令和4年10月6日に行われた井原市議会定例会では、中学校の運動部活動の地域移行に関する議論が展開された。
まず、地域移行はスポーツ庁の提言に基づくものである。提言においては運動部活動を民間や地域スポーツクラブに移行することが求められており、これに伴う課題や対応策が議員から指摘された。

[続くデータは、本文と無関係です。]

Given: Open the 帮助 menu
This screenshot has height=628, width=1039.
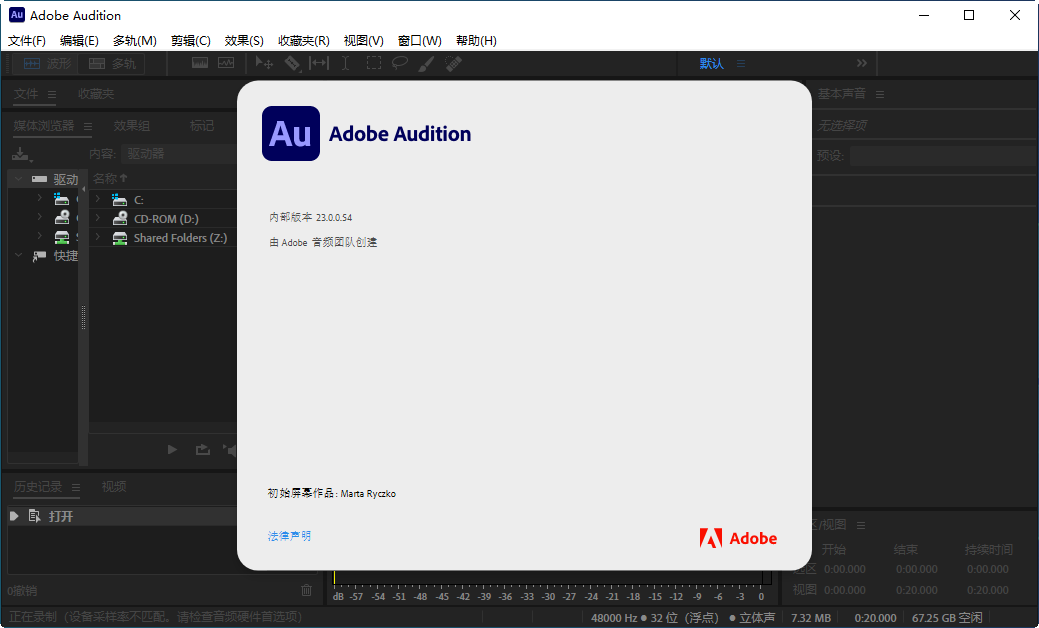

質問を行ったのは西村慎次郎議員で、中学校の運動部活動の地域移行の具体的な内容について、5つのポイントから質問を行った。まず、伊藤祐二郎教育長は、地域移行の提言内容について説明し、生徒のスポーツ体験及び教員の負担軽減が狙いと述べた。具体的には、休日の運動部活動を令和5年度から段階的に地域に移行し、令和7年度末を目途に完了させる計画であるとした。
次に、現状の部活動についても言及された。伊藤教育長は市内の中学校に設置されている運動部活動の種類や、指導する教員の専門性について詳述した。生徒数の減少や教員の指導負担の問題も浮き彫りになり、特に団体競技においては合同チームでの活動が進められている例を挙げた。
地域移行に伴い、メリットとデメリットについても言及された。教育長は「教員の負担が軽減されることは大きなメリットであり、活動人数が増えることで練習の効果が向上すると考えられます」としつつ、「地域スポーツ団体への加入料や保険料が新たな経済的負担となる可能性がある」と懸念を示した。
課題として、教育長は「生徒の受け皿を確保することが最も重要で、地域の指導者の協力が不可欠」と語り、今後様々な協議を進めていく意向を示した。特に送迎に関する問題や、経済的負担の軽減に向けた取り組みが求められる。
また、本市では「地域移行に関する協議会」を設立し、スポーツ協会や学校などと連携して運営していく予定であると説明した。具体的な取り組みとして、運動部活動の現状把握や必要な指導者の確保にも着手することが求められる。
不登校児童生徒への支援や精神障害者向けの施策に関する議論もあり、さらに進めるべき課題の洗い出しが重要であるとの意見も確認された。市議会は今後も、運動部活動の地域移行を含む教育環境の整備に注力していく方針である。